Wireless communication channel collision of RFID system is a key issue that affects the pervasive application of the system, especially for passive RFID system due to the constrained communication ability and energy supply of tags. The collision resolution protocols suggested can be categorized into deterministic tree based protocols and probabilistic frame slot ALOHA based protocols. A hybrid protocol, which combines the query tree protocol and dynamic framed slotted ALOHA protocol, is presented here. In this protocol, at the beginning of each identification frame, the reader broadcasts a query command message which contains a suffix string and integer to indicate a frame size used in this frame to all tags in its vicinity, and every tag whose data match the specified suffix string randomly selects a slot in the frame to transmit its data to the reader. After each round, based on the different occupying situation of slots, the reader re-estimates the number of tags in its range, and according to the identification accuracy required, decides whether to split the group of tags to be identified into sub-groups or not, and adjust the suffix string and select a suitable frame size for the command messages of the following frames. Through this repeated identification and division process, the RFID tags can be identified within a number of frames. Some key factors that influence the efficiency of the identification are also discussed based on binomial distribution model. Three methods for the tag population estimation are examined and their accuracies are compared, and the optimum frame size for the identification of different number of tags is given in consideration of the throughput and efficiency. To verify the performance of the hybrid protocol, a numeric simulation is performed, in which 100 groups of SGTIN-96 encoded tags are generated randomly.
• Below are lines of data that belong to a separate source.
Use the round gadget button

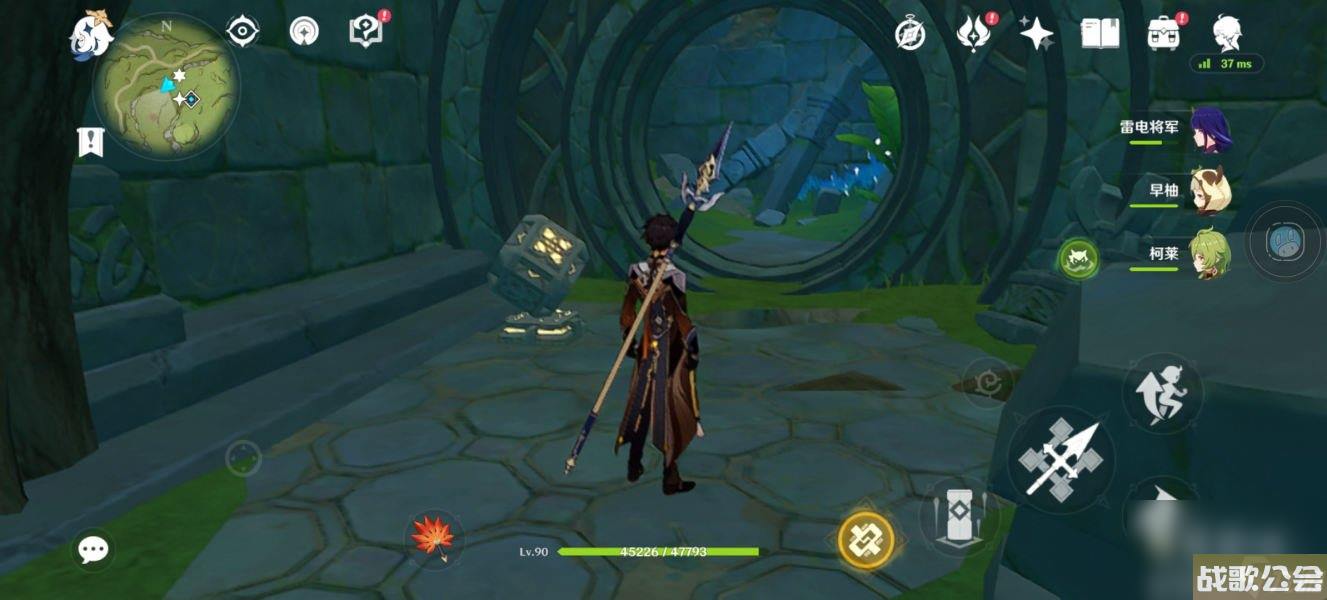(x=1282, y=241)
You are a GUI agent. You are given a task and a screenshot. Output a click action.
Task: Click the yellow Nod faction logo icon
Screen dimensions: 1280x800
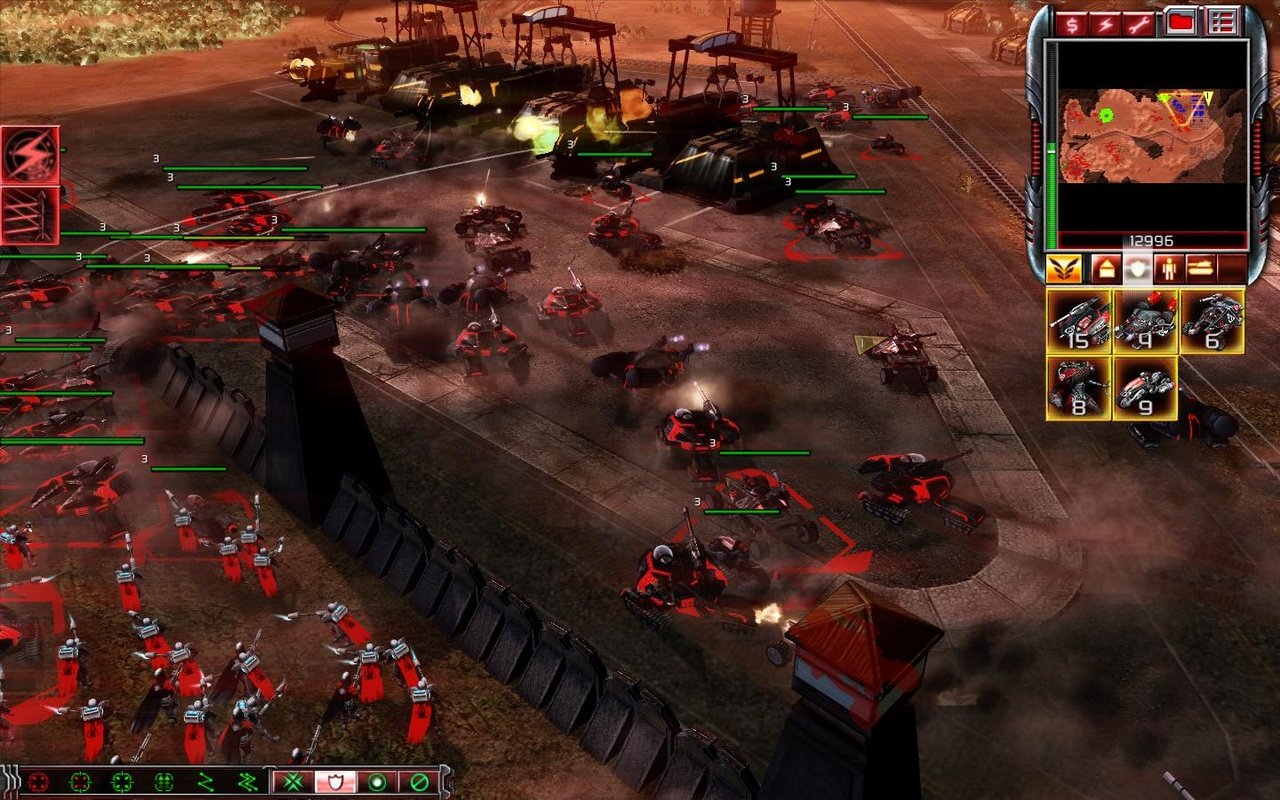(x=1064, y=268)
Simulation shows that this hybrid protocol outperforms other frame slot ALOHA based collision resolution protocols, especially when there are a large number of RFID tags to be identified. The overall throughput of the hybrid protocol is kept around 34.8% when there are more than 40 tags, near the theoretical maximum value 36.8%. A linear relationship between the number of tags and the total frames and slots required is also observed in the numeric simulation.